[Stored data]

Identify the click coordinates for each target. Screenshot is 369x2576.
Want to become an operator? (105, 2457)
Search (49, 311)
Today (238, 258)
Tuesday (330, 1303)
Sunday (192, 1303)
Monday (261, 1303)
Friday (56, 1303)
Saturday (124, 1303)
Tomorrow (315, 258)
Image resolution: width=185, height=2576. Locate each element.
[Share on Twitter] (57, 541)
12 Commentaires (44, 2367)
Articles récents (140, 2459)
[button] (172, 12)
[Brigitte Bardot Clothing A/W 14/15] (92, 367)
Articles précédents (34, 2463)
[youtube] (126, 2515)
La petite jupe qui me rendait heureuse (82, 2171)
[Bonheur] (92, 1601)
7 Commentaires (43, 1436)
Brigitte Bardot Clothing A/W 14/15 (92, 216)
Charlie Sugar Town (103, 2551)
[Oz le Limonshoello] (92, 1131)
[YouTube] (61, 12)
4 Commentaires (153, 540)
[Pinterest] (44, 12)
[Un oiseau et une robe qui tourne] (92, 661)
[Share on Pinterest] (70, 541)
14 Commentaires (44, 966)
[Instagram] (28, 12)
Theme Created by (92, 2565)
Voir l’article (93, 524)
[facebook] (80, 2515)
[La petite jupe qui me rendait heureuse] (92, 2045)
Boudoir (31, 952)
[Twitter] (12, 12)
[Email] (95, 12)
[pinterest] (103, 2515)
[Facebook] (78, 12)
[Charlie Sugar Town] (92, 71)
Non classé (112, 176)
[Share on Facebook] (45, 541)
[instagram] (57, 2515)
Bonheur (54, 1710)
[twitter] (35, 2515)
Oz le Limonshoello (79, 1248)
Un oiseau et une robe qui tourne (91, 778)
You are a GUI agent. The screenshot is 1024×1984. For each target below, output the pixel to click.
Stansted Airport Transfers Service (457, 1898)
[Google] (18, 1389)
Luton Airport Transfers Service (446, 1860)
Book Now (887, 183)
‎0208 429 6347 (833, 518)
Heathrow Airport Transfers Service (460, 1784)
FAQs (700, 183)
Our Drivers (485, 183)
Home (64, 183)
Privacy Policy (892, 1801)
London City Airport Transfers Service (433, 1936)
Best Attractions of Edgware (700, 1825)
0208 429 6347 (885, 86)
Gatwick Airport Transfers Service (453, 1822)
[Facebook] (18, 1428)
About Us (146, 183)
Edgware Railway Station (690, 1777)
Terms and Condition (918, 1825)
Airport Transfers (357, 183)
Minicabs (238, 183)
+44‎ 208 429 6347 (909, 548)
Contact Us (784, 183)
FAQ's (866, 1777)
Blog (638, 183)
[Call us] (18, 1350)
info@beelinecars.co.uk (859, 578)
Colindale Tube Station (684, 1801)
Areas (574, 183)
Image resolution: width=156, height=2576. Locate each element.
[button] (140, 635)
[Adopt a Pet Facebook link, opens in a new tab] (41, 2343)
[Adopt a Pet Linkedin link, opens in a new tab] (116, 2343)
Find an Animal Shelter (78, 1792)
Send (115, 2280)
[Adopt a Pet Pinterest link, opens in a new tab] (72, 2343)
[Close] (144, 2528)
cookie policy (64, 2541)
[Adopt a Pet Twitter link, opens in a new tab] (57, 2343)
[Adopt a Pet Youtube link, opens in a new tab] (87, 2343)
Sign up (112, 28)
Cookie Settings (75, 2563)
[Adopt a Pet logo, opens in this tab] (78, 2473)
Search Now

Exercise prompt: Copy each line of the data that contains the word "Share".

Solution below:
[Share on Twitter] (57, 541)
[Share on Pinterest] (70, 541)
[Share on Facebook] (45, 541)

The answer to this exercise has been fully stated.